A source is spread out over an entire segment. So when you change the
number of segments, you change both the length and the effective
position of the source. When the source is at the bottom of a quarter
wavelength radiator, small changes in source position don't make much
difference in the impedance seen by the source. However, when the
antenna approaches a half wavelength, the source impedance changes quite
dramatically with source position. Consequently, you'll see substantial
changes in reported source impedance with segmentation in that case.
This might or might not be the cause of what you're seeing. As an
experiment, you might try moving the source up one segment and see how
big a difference it makes.

Whenever the result is very sensitive to small changes in the model, you
shouldn't expect a real antenna to come out exactly like the model
predicts, since small differences between the model and real antenna
will likewise cause significant differences.
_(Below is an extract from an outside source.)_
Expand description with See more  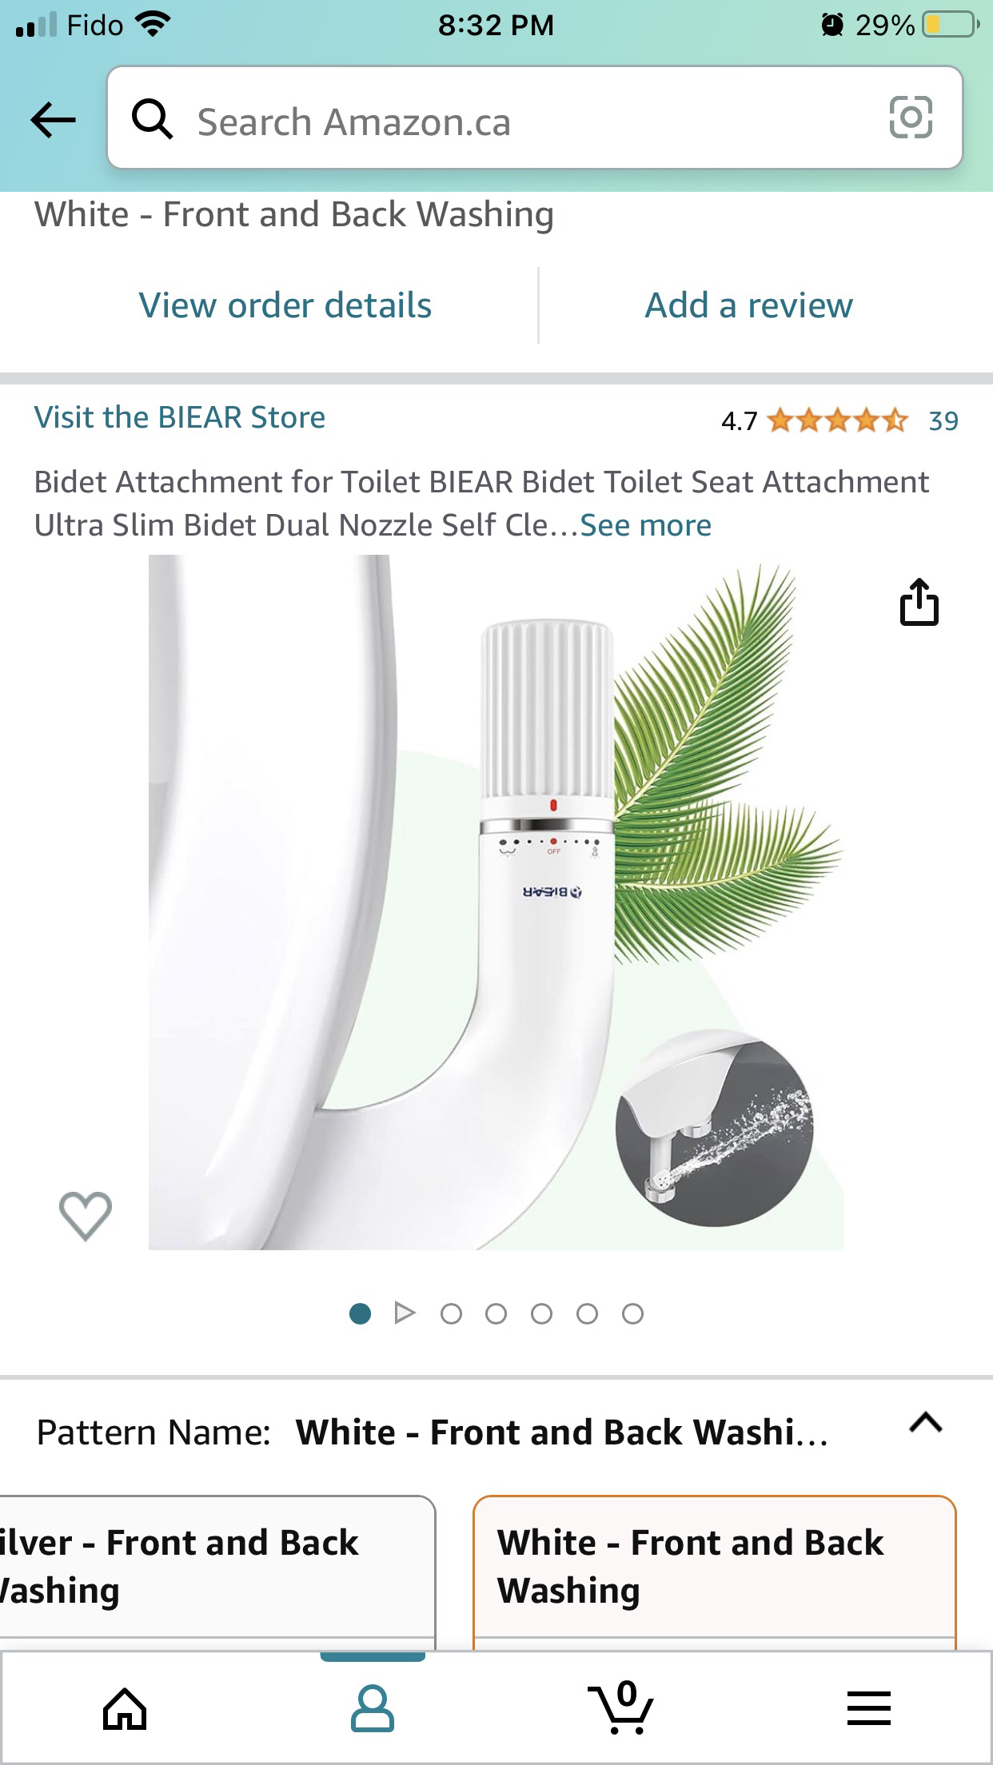point(645,525)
The absolute length doesn't matter -- a 146 MHz antenna will be no more
or less sensitive to the same amount of change (in terms of percentage
of the antenna size or of the wavelength) than a 3.5 MHz antenna if both
are proportioned the same. In fact, 146 MHz antennas are typically
considerably fatter in terms of wavelength than 3.5 MHz antennas, and
this makes them less sensitive to small changes.

Roy Lewallen, W7EL

wrote:
I found that increasing the number of segments had a significant change
in the input Z. The material I read on 5/8 antennas indicated the real
part of the Z was near 50 ohms. I could not get that result until I
increased the number of segments. Guess it is cause 146 MHZ antennas
are a good bit shorter than 3.5 MHZ antennas, and any small deviation
such as lenght, or # of segments will change the end results.
Gary N4AST